The only trouble I know of that has been verified is a photographer taking deposits for prints and not delivering.  The usual cause of that is charging a real low price then running out of money before the job is done and not having the capital to eat the loss.  I've heard all kinds of stories about wedding photographers being sued, but I don't even know the name of a single bride or photographer who has been involved in any litigation.  I think a lot of the stories are made up by insurance salesmen.

The other thing is I don't think you could be successfully sued for "poor quality".  That would be too subjective.  On the other hand if somewhere in the process you "lost" all the pictures and had nothing to deliver, you may.  In all my agreements the client must agree that for whatever reason my liability is limited to money paid.


----------



## raptorman (Feb 3, 2010)

ChasK said:


> The other thing is I don't think you could be successfully sued for "poor quality".  That would be too subjective.
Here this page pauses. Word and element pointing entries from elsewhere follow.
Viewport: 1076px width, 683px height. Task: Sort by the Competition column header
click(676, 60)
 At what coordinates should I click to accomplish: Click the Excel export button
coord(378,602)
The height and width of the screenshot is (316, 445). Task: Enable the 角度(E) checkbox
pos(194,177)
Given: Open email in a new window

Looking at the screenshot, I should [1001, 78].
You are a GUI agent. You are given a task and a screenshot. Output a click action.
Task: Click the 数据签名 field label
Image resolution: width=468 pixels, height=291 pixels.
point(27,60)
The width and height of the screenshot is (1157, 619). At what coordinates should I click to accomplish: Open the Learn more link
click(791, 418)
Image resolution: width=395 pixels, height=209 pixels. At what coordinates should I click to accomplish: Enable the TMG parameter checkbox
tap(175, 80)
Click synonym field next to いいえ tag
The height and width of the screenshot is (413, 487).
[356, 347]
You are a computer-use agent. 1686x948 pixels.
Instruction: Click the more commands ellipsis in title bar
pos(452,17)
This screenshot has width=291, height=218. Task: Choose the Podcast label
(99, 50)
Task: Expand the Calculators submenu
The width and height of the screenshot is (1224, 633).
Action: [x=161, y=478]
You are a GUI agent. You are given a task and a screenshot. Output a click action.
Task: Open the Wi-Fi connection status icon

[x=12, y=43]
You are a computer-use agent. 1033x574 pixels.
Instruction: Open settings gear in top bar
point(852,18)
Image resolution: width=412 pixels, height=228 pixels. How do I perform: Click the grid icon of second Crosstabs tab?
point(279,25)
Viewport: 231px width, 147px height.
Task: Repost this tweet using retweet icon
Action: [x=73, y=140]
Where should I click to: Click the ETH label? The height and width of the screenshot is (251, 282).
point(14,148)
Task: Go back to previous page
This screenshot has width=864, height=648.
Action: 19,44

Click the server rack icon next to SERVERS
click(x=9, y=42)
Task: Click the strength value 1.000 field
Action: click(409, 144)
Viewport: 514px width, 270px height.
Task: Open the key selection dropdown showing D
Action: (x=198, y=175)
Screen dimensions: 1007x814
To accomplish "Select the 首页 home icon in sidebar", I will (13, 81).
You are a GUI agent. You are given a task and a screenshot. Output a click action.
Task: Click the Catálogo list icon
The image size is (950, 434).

I know many cases where "professionals" have been succesfully sued for poor quality, why would it be any different for photographers?


----------



## ChasK (Feb 3, 2010)

Can you give me one?  Cause & case #.


----------



## c.cloudwalker (Feb 3, 2010)

Never been sued and hopefully it will remain so. But I have sued a few clients for misuse of the photos, non-payment and such things. I have had to go to court only once as every other case was resolved before it got to court.

Knowing as much of the law as possible and having the right lawyer is very important.


----------



## ChasK (Feb 3, 2010)

I'm sorry.  I misunderstood your question.  A doctor or lawyer being sued for malpractice is entirely different than "poor quality".  Not that some photographers shouldn't be sued for poor quality.  How would measure quality?  Example, I took some toddler pictures the technical quality was ok, I've shot race cars that move slower,  the expressions posing every thing was crap.  I was ashamed to show them.  I wanted to re-shoot.  The Mother & Grandmother arrived and before I could say anything they began praising the proofs to no end.  While I thought they were awful, these were the best the kid had done to that time.  Conversely I've had shots I was really proud of just to have the customer pick them apart.  So how would you measure quality?  And if you had a customer who was unhappy with your work, would you let it go until they had to sue to get a response?  Most reasonable people will come to an agreement long before it gets to lawyer land.  Unreasonable people usually don't fair very well in court.  Being sued is usually a last resort.


----------



## Johnboy2978 (Feb 3, 2010)

So how did you address that disparity in perceptions of quality where you thought they were awful and they adored them and vice versa?


----------



## ChasK (Feb 3, 2010)

Why would I, and to what end, it simply is what it is.


----------